• [Data supplied]
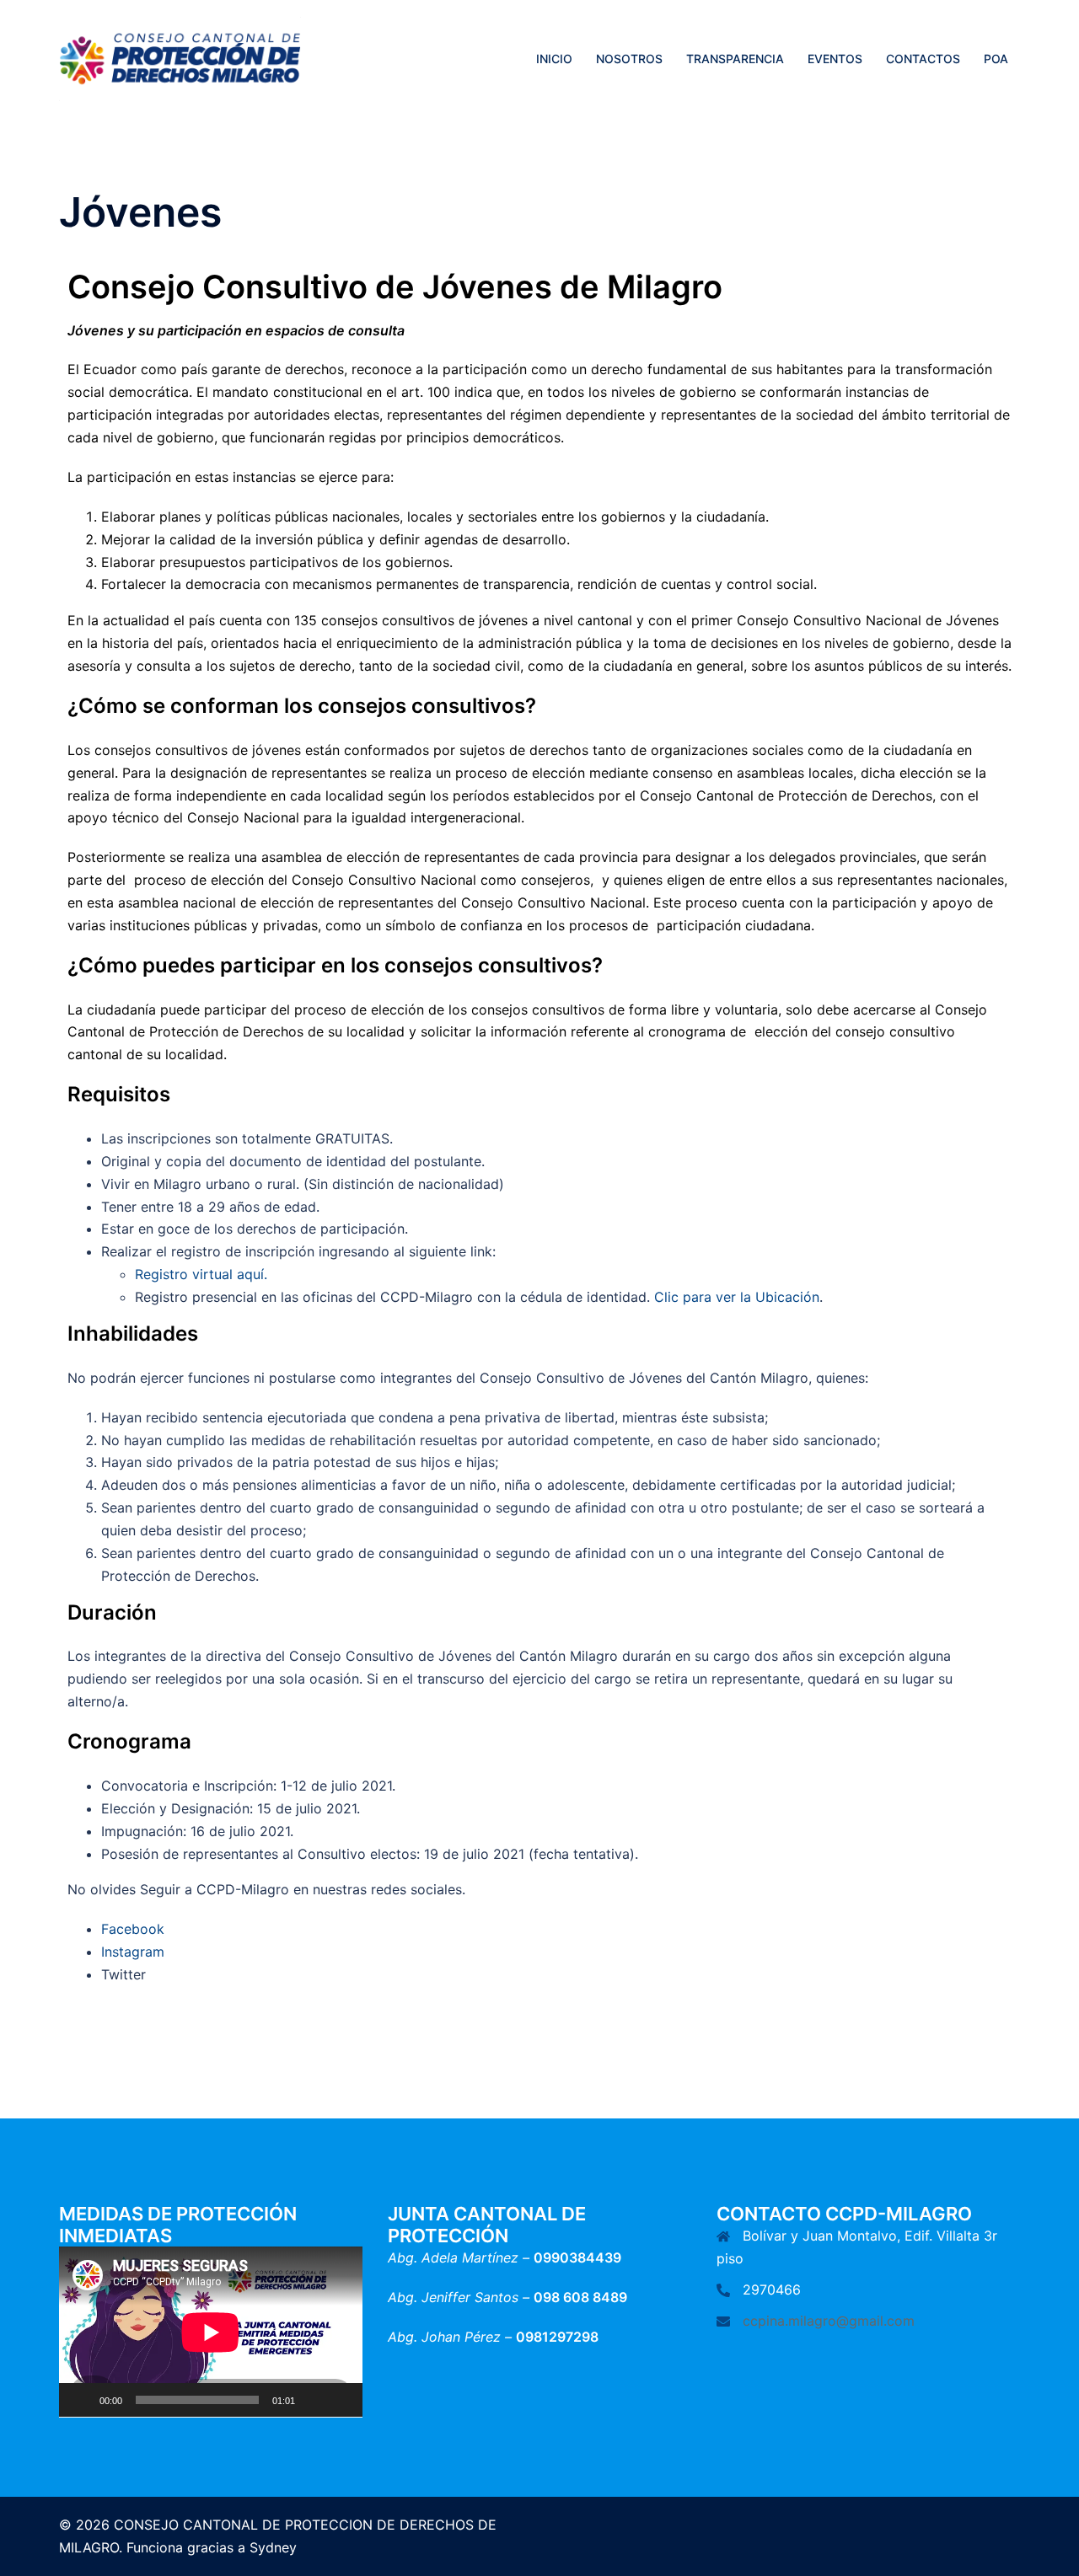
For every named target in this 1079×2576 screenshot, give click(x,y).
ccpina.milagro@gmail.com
---
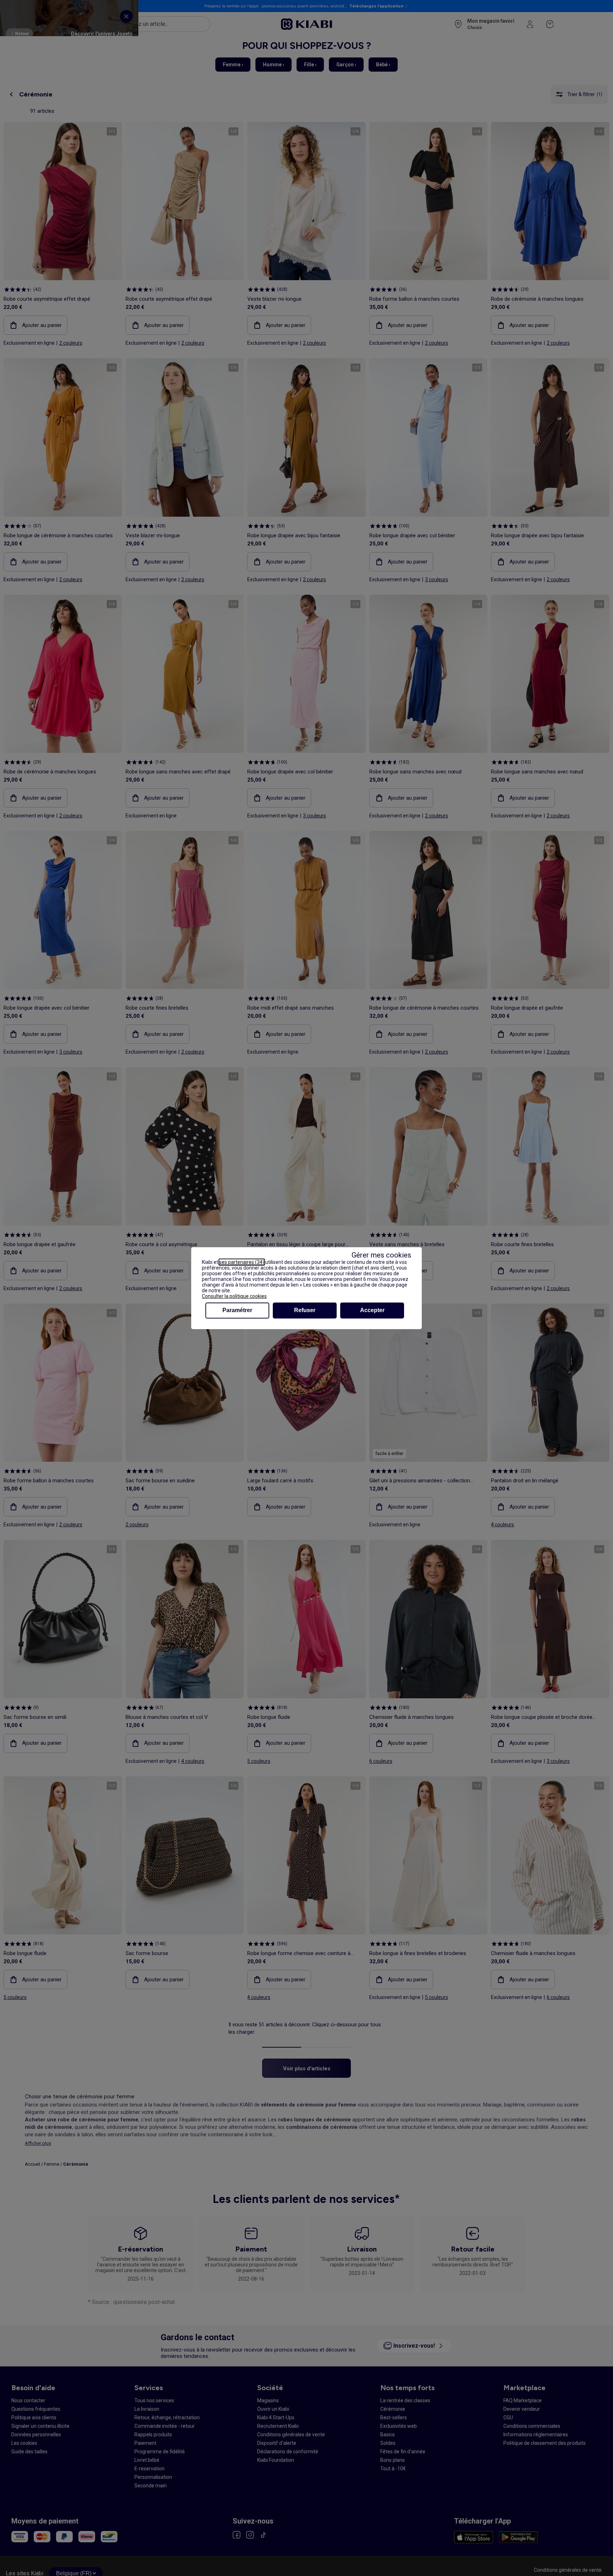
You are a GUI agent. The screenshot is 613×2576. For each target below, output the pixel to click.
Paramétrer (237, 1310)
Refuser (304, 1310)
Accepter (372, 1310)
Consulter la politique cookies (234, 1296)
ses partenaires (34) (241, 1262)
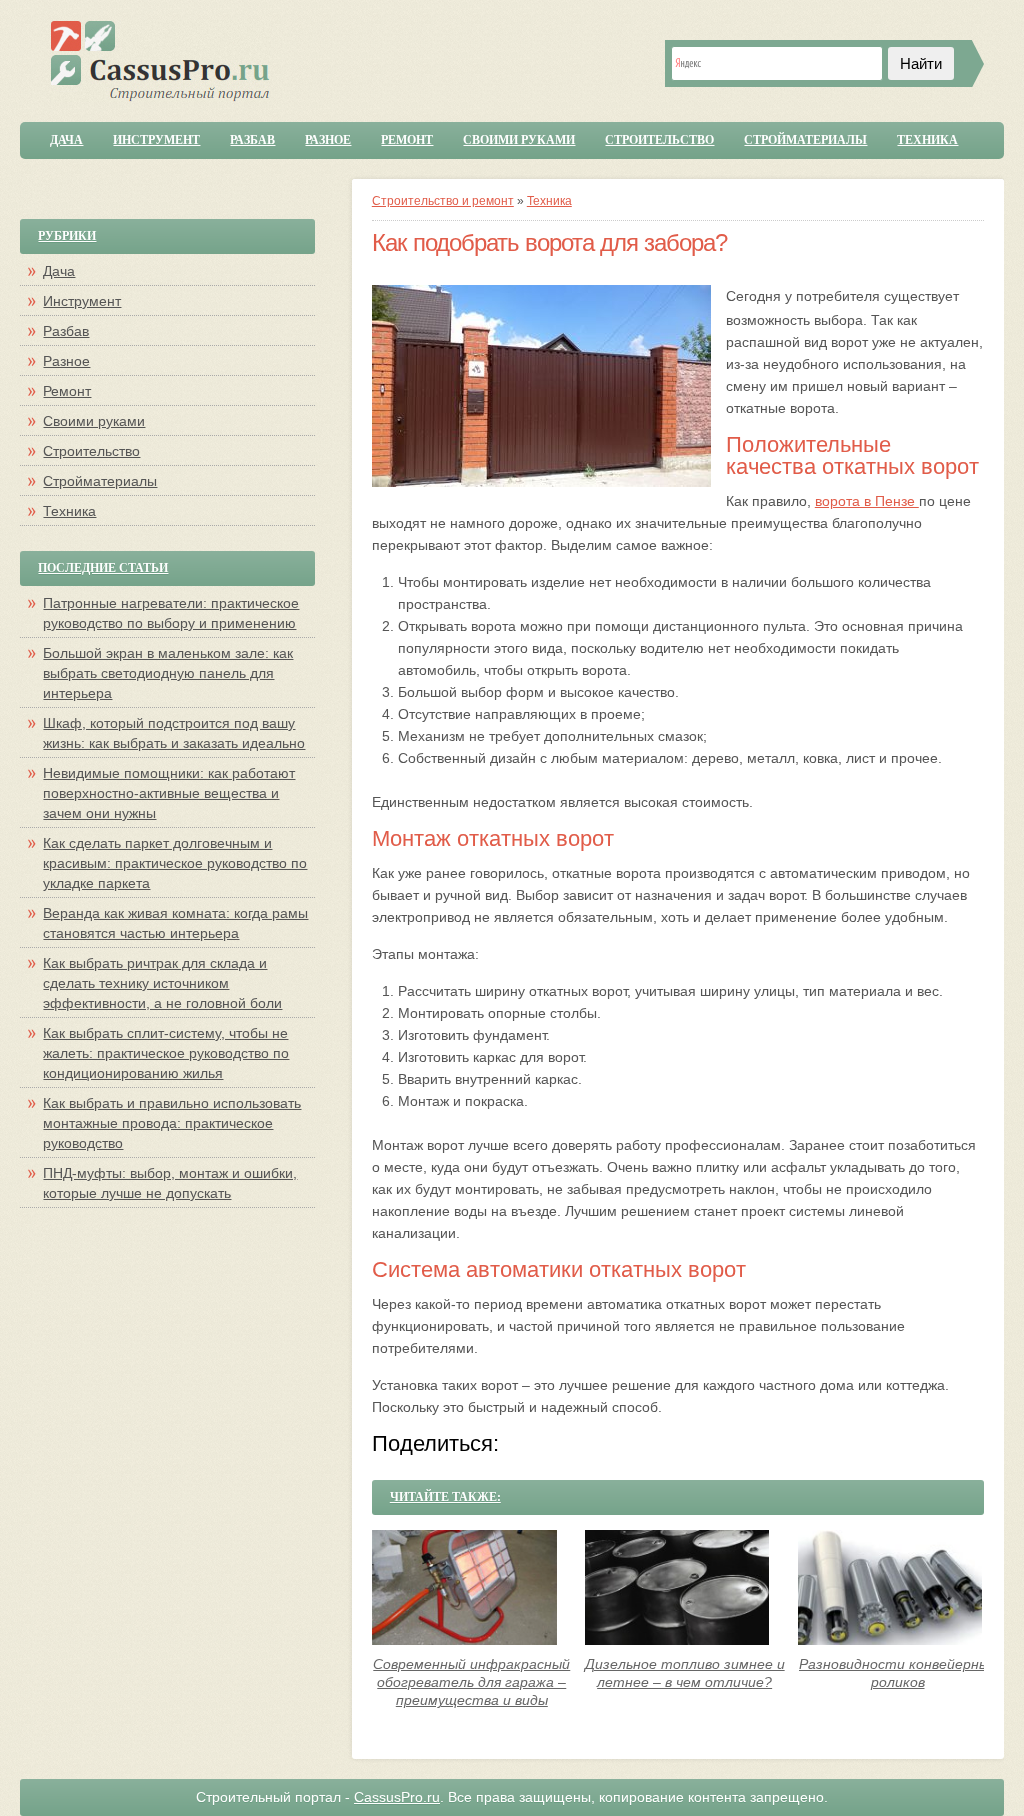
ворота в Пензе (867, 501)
---
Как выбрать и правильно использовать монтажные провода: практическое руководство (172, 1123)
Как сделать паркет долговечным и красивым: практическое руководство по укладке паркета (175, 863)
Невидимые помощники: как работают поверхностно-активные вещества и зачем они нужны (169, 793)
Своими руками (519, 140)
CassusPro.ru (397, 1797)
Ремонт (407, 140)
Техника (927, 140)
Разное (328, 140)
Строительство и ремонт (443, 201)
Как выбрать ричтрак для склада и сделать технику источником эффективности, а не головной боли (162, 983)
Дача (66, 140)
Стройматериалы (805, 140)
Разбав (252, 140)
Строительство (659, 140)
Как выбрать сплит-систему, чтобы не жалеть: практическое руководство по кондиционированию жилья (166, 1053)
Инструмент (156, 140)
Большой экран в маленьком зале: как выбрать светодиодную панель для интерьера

• [Task]
Only the lines above starting with the one with "Невидимые помощники: как" and going through the one with "Строительство и ремонт (443, 201)" are to be copied, word for word and with both ends kept.

• [Answer]
Невидимые помощники: как работают поверхностно-активные вещества и зачем они нужны (169, 793)
Своими руками (519, 140)
CassusPro.ru (397, 1797)
Ремонт (407, 140)
Техника (927, 140)
Разное (328, 140)
Строительство и ремонт (443, 201)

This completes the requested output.